GsdRaven, YES! She fixates on other dogs. Trainer said she reacts out of context. Also said agility was too high energy for her also. In class, she would fixate on dogs while in motion too. Too close to her it seemed. Especially fast paced exercises. She is SO smart! I just can't get her attention once she fixates. I can't seem to 'read' her body language even tho I have bought so many books on it and read them all.

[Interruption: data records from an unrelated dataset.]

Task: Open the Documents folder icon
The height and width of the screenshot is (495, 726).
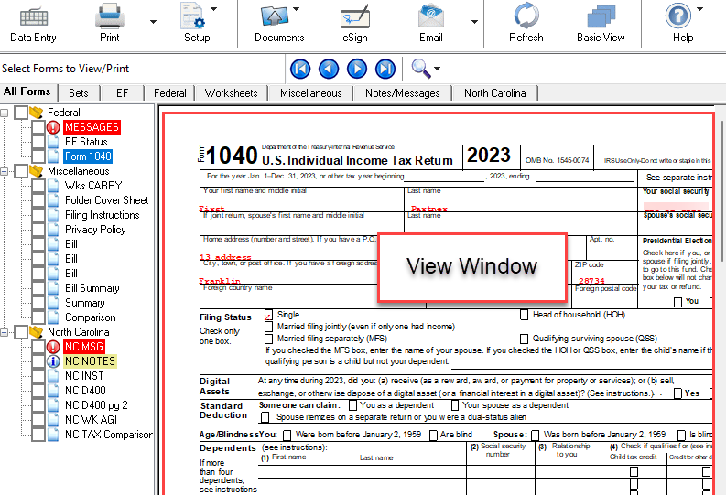Action: coord(278,16)
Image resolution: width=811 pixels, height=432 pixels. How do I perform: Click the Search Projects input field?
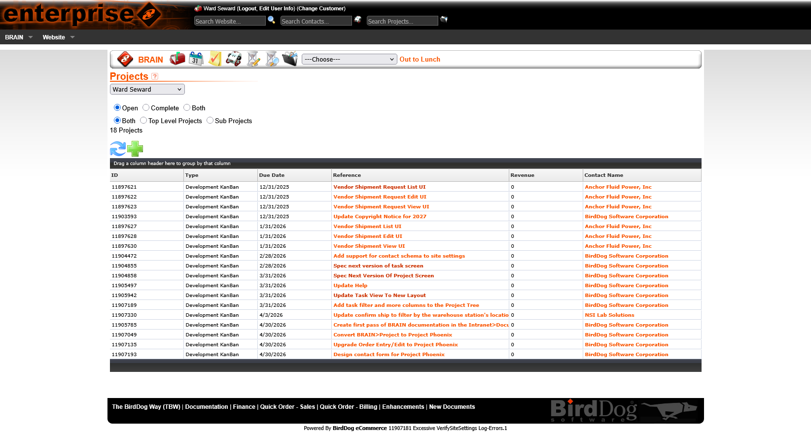[402, 21]
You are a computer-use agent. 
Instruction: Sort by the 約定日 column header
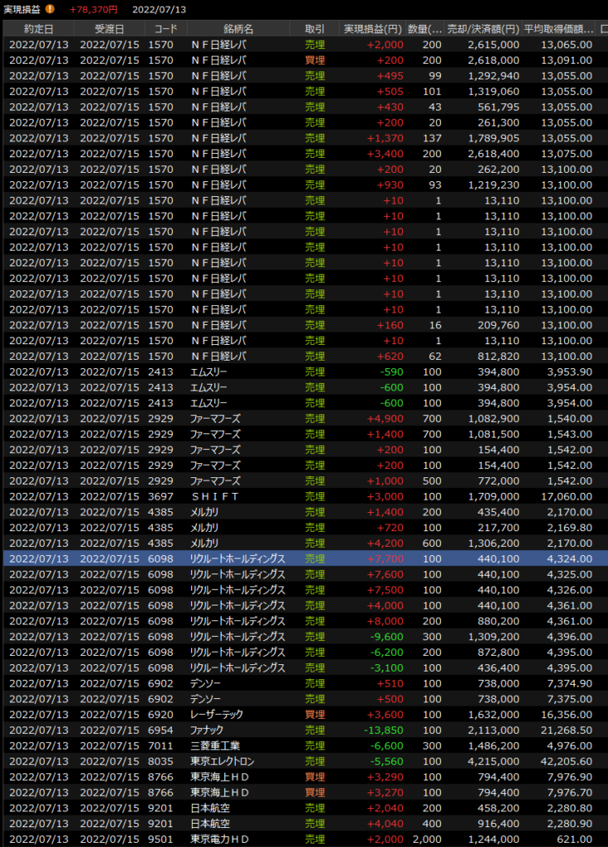(x=38, y=29)
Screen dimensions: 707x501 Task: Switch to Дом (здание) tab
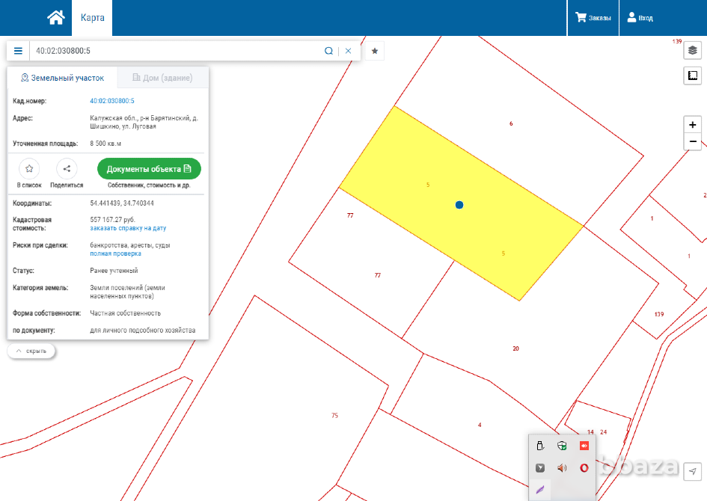point(162,78)
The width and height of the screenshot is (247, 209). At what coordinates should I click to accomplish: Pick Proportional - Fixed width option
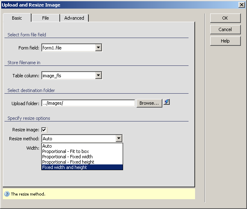pos(82,157)
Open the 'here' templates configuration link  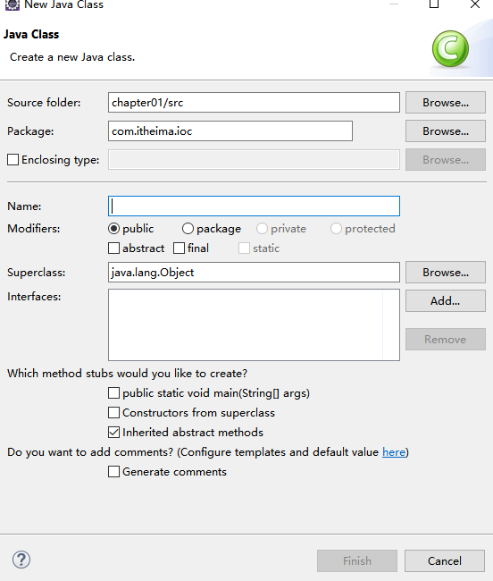[394, 452]
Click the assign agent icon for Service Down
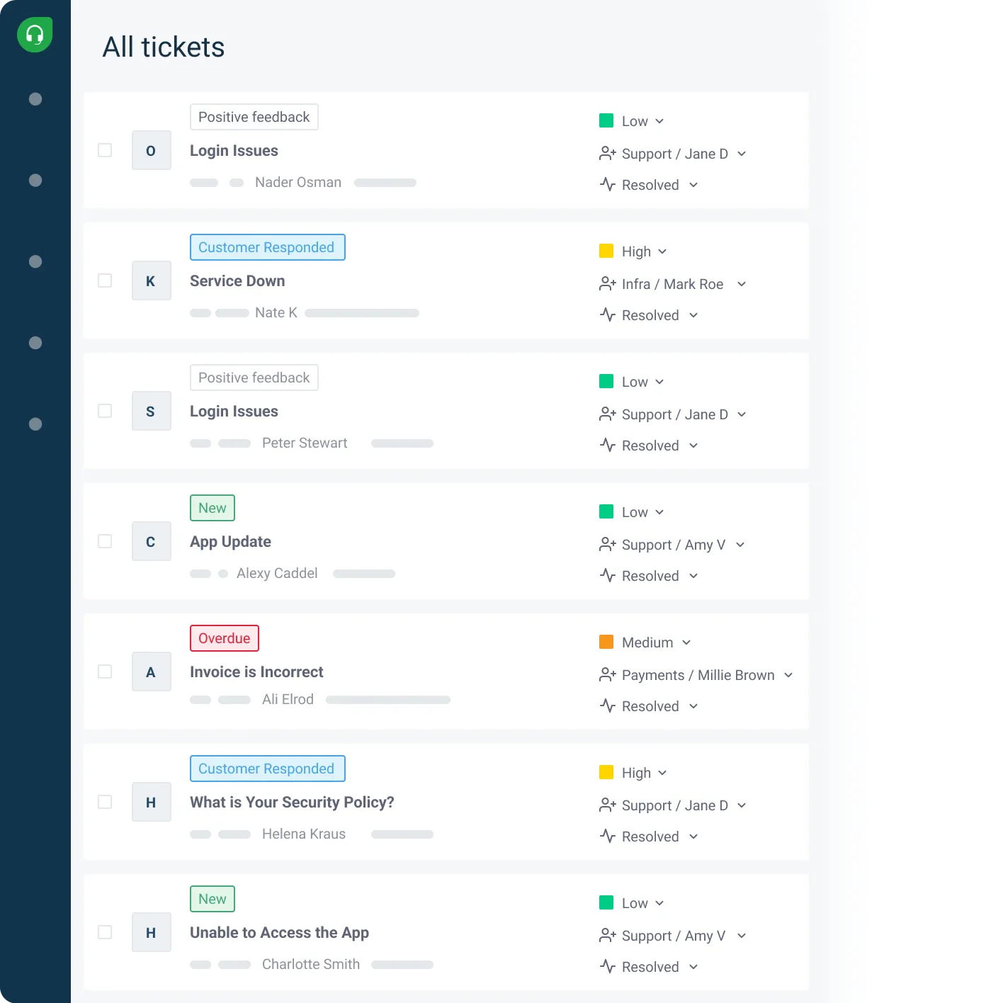1003x1003 pixels. [607, 284]
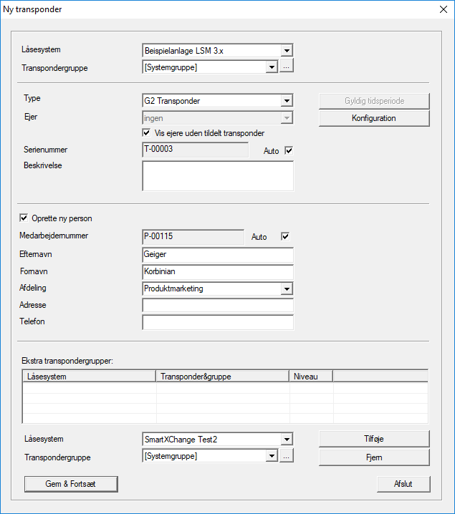Click browse button beside top Transpondergruppe
This screenshot has height=514, width=455.
pyautogui.click(x=287, y=67)

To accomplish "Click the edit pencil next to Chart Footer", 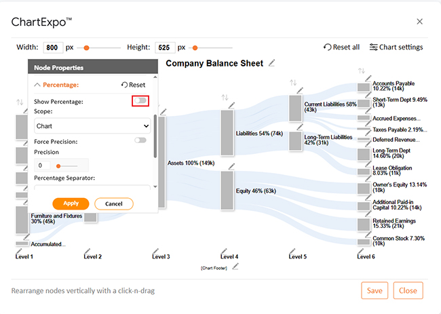I will (235, 267).
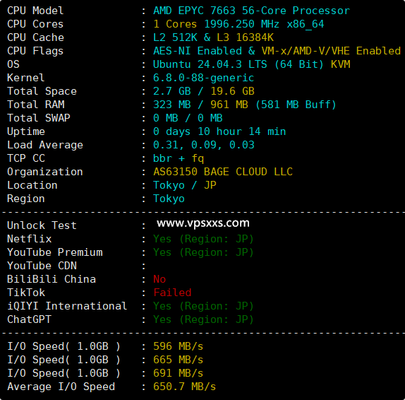Click the www.vpsxxs.com watermark link
405x400 pixels.
203,223
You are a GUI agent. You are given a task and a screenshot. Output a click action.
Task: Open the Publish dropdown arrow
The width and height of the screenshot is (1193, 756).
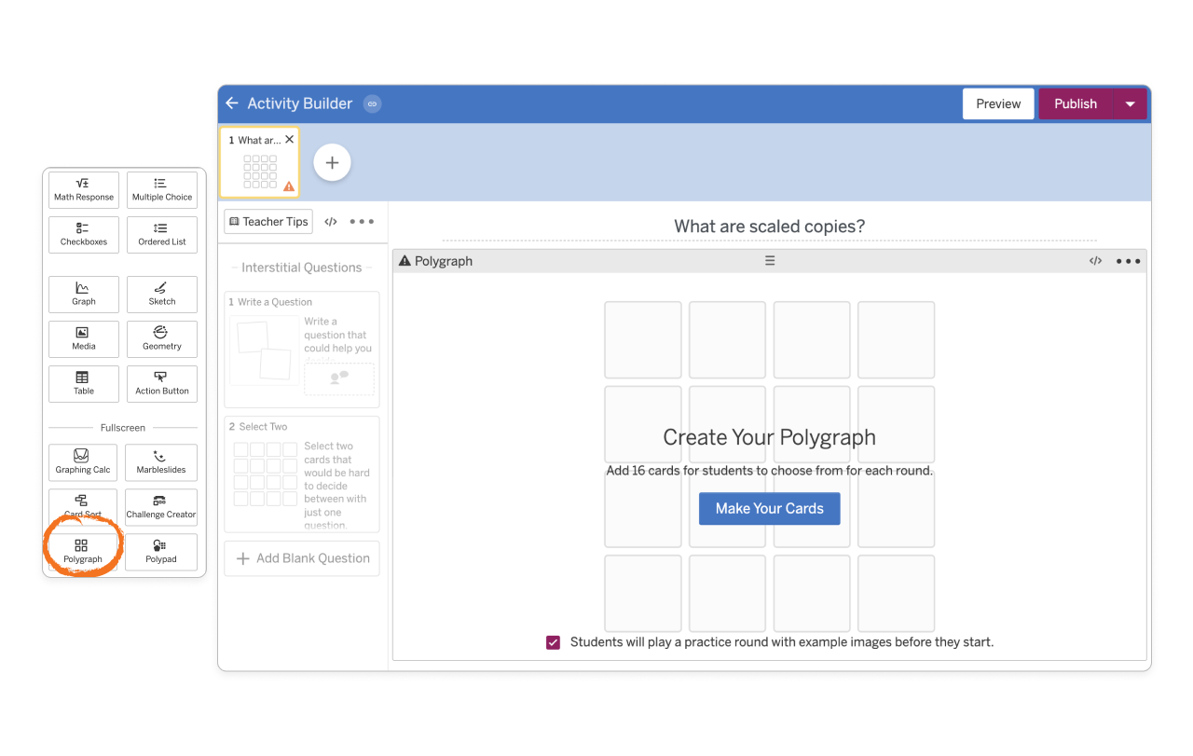pos(1131,103)
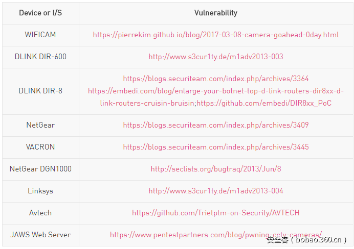Open the seclists bugtraq 2013 link
This screenshot has width=354, height=249.
215,169
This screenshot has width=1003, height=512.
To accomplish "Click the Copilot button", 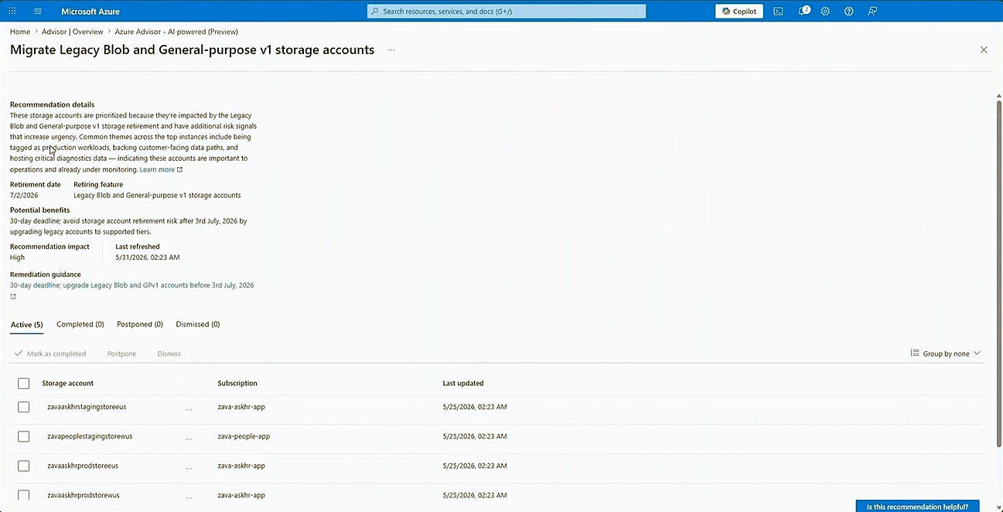I will [x=739, y=12].
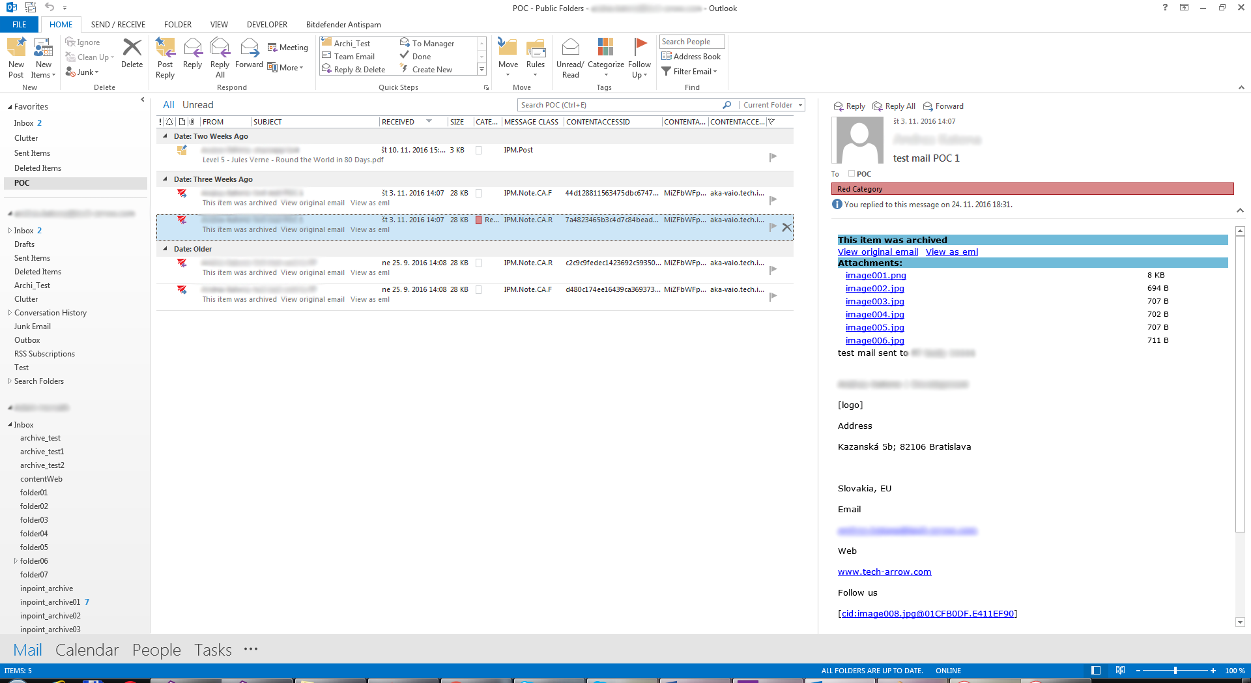Open Address Book from Find group
This screenshot has height=683, width=1251.
(x=691, y=57)
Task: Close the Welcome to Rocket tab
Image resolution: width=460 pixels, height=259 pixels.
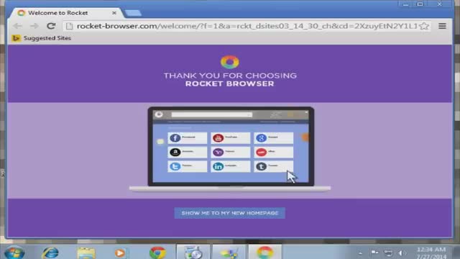Action: (x=114, y=13)
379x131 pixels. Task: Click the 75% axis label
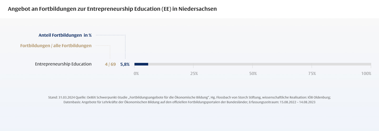pos(312,74)
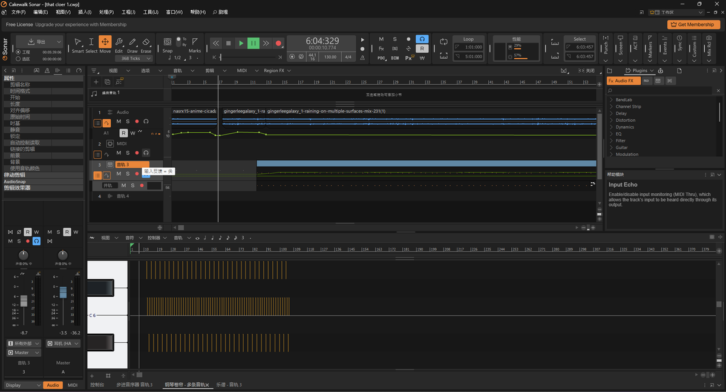Activate the Erase tool
726x392 pixels.
(146, 44)
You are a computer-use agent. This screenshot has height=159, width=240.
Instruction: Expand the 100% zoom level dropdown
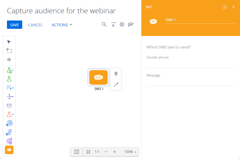click(x=130, y=152)
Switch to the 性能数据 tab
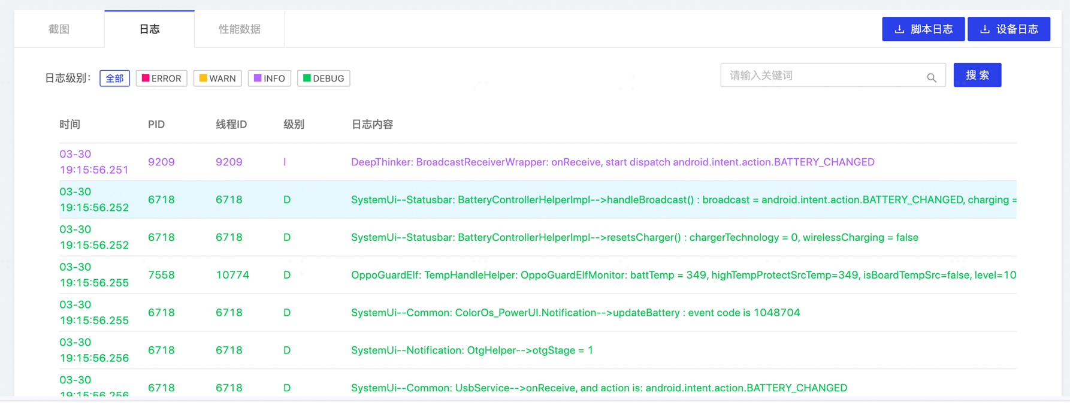 [x=240, y=29]
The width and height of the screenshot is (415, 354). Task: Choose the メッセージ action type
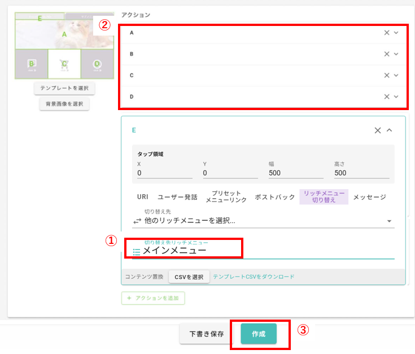click(369, 197)
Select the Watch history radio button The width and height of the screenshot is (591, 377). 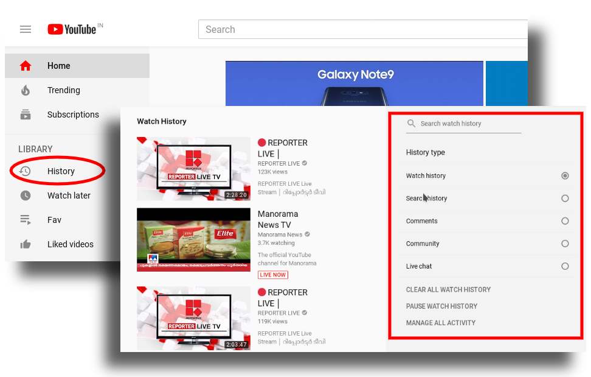click(565, 175)
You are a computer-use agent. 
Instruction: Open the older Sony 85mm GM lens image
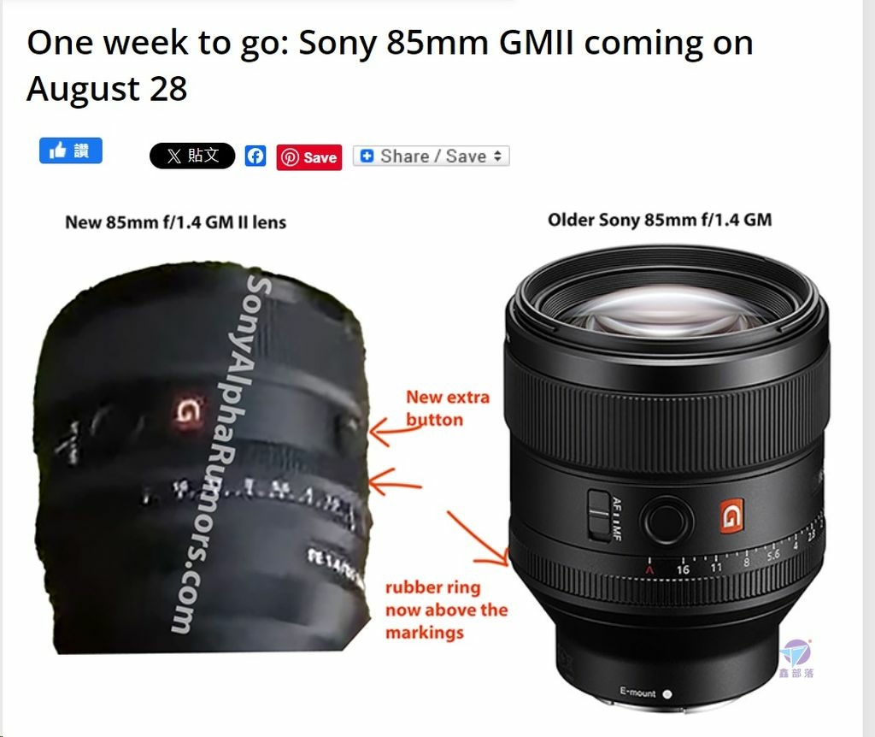[667, 477]
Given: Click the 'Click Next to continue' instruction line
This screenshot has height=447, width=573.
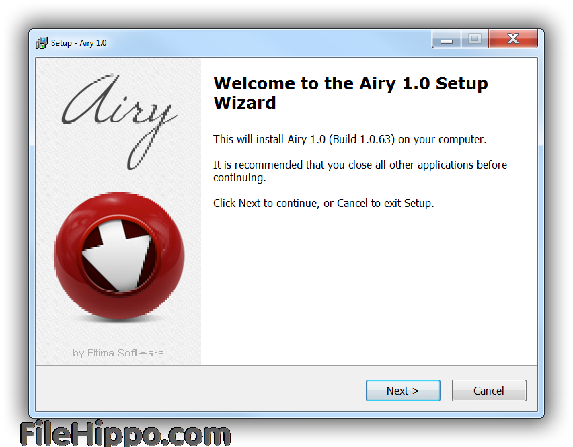Looking at the screenshot, I should pos(323,204).
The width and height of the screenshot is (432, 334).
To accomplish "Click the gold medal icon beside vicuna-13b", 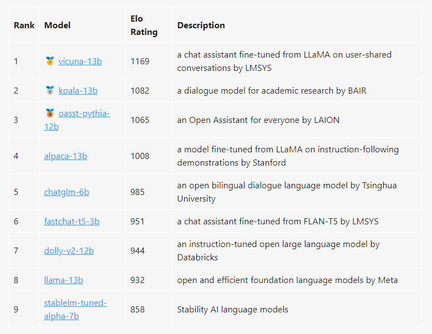I will pyautogui.click(x=50, y=61).
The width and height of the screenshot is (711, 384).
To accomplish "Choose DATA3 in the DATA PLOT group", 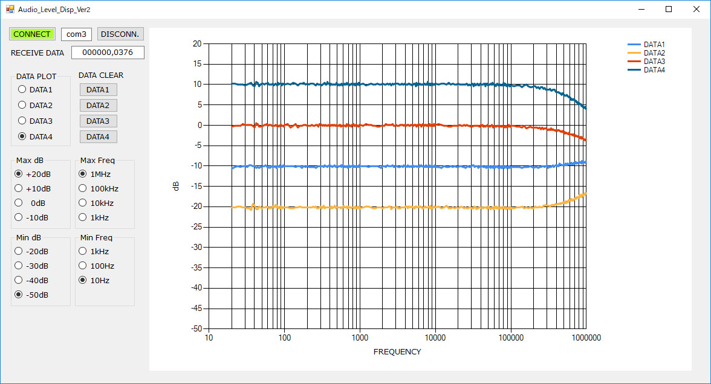I will [x=22, y=121].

Yes, the club is Schutzhund but I didn't figure she could do any of that since she is reactive. My trainer says it's probably genetic, not anything I have done to cause it. I've had her in training since I got her. She was already 12 weeks old when we brought her home. She started training the week after we got her. She is 18 months old now.


----------



## debbiebrown (Apr 13, 2002)

i would check into the SchH club, in alot of clubs you can just do the Obedience and tracking phases.........and i definitely think tracking is a great activity for a reactive dog........they are working on their own and its a more laid back activity......i think the SchH obedience will also be great for your dog, you can work on gaining focus, and control......
i would talk to the SchH people go observe and go from there........


----------



## rebelsgirl (May 19, 2005)

I think I'll contact them. I was invited to bring her out awhile back but thought it might not be good for her. But he just wanted to observe her around other dogs. 

In my earlier post I was saying she didn't react when my trainer and her assistant had her leash. She didn't fixate on any dog either. She wanted to be with me tho and they had me go to the other end of the field. She just sat there no reactions what so ever.

It gives me hope that there might be something else I can do with her. Thank you!


----------